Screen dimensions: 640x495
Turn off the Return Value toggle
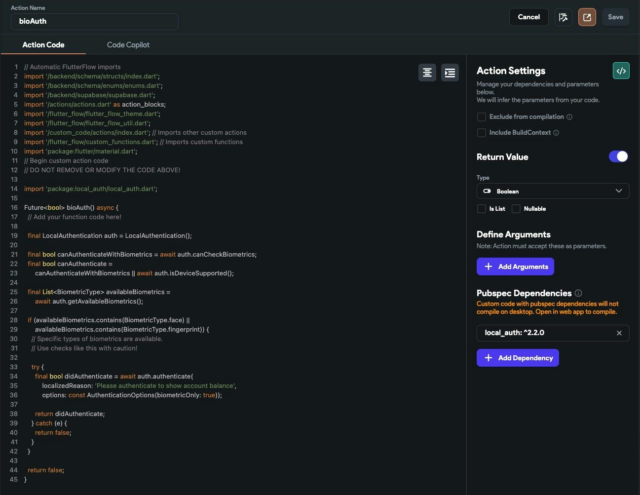[618, 157]
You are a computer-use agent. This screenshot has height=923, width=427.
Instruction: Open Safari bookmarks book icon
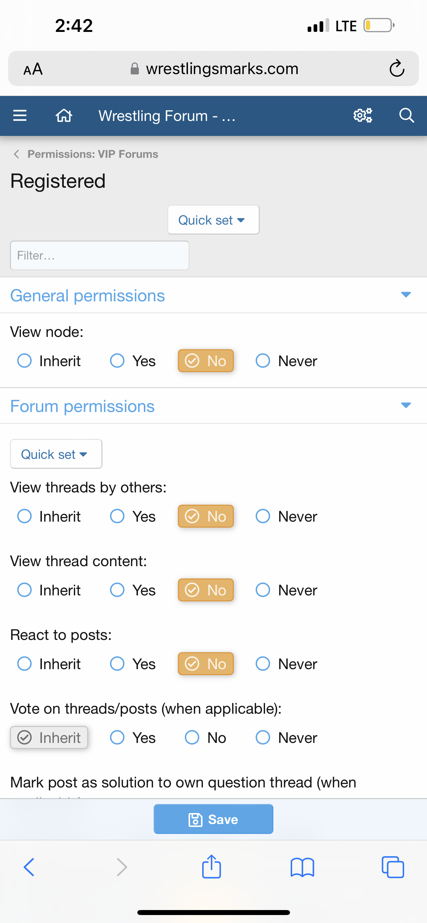(302, 867)
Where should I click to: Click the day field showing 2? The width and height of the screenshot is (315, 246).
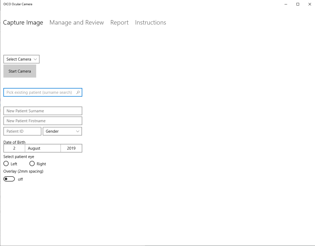pos(14,148)
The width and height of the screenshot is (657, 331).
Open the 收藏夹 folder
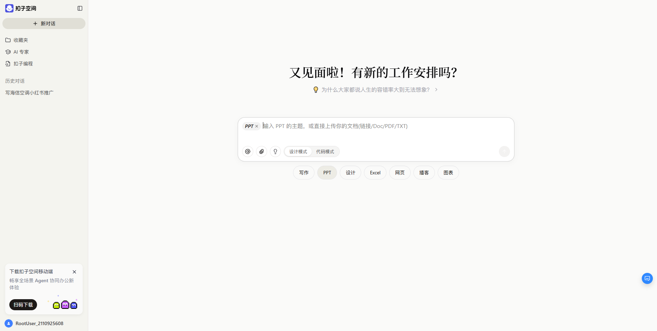point(20,40)
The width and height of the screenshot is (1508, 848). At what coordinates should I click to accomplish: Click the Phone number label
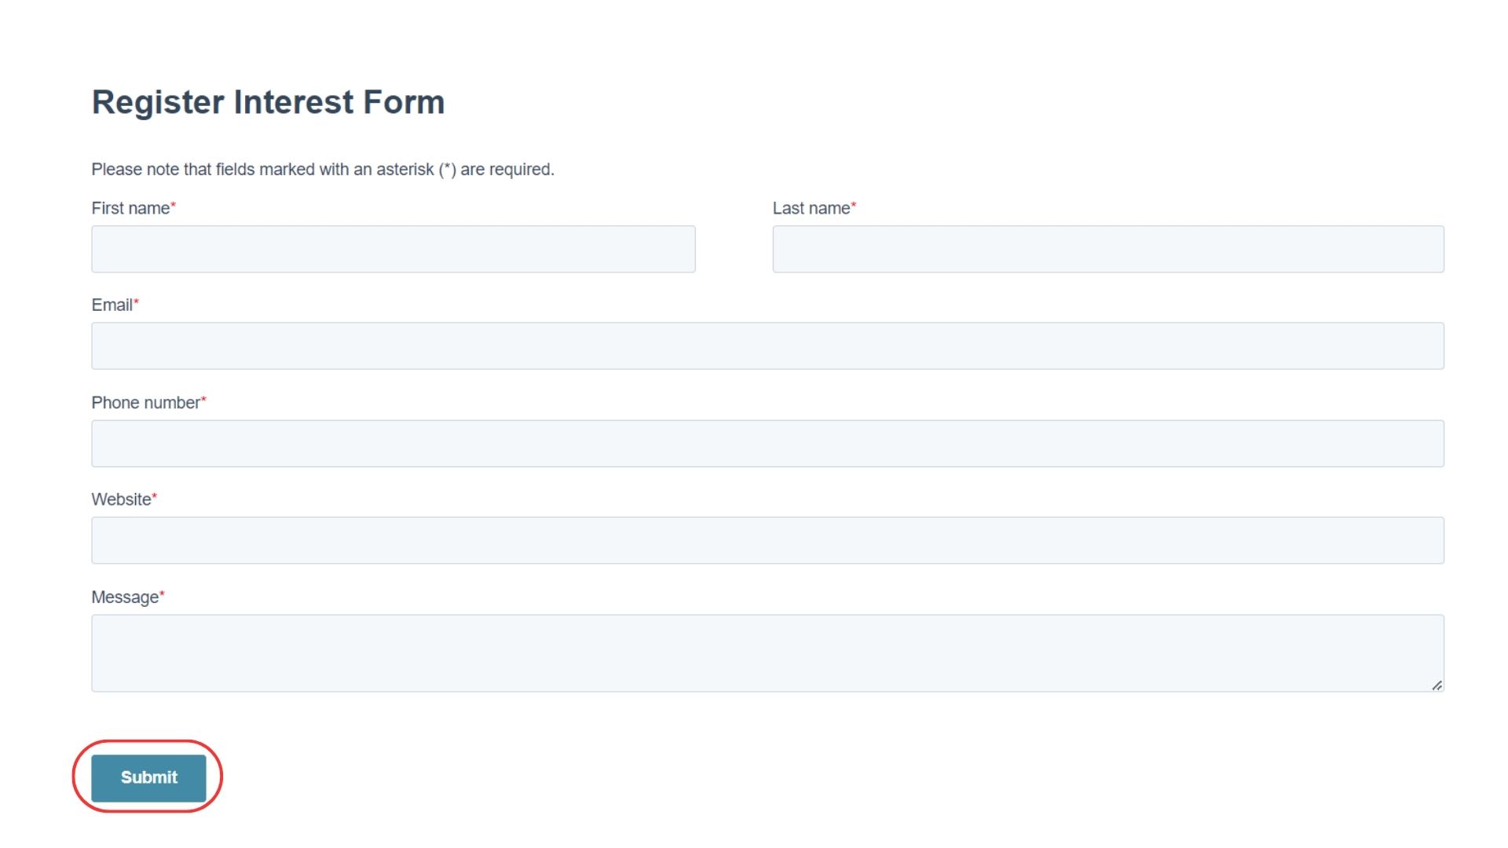pos(145,403)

■ Prompt: Each record should be written out exactly, and each image should be omitted.

■ Reply:
Screen dimensions: 640x495
Turn off the Return Value toggle
[618, 157]
You are a computer-use agent. This screenshot has height=923, width=427.
Instruction: Open Safari bookmarks book icon
(302, 867)
Where should I click to: Click the day field showing 2? The width and height of the screenshot is (315, 246).
pos(14,148)
The width and height of the screenshot is (657, 331).
Open the 收藏夹 folder
point(20,40)
The width and height of the screenshot is (1508, 848). At what coordinates should I click to accomplish: Click the Phone number label
pos(145,403)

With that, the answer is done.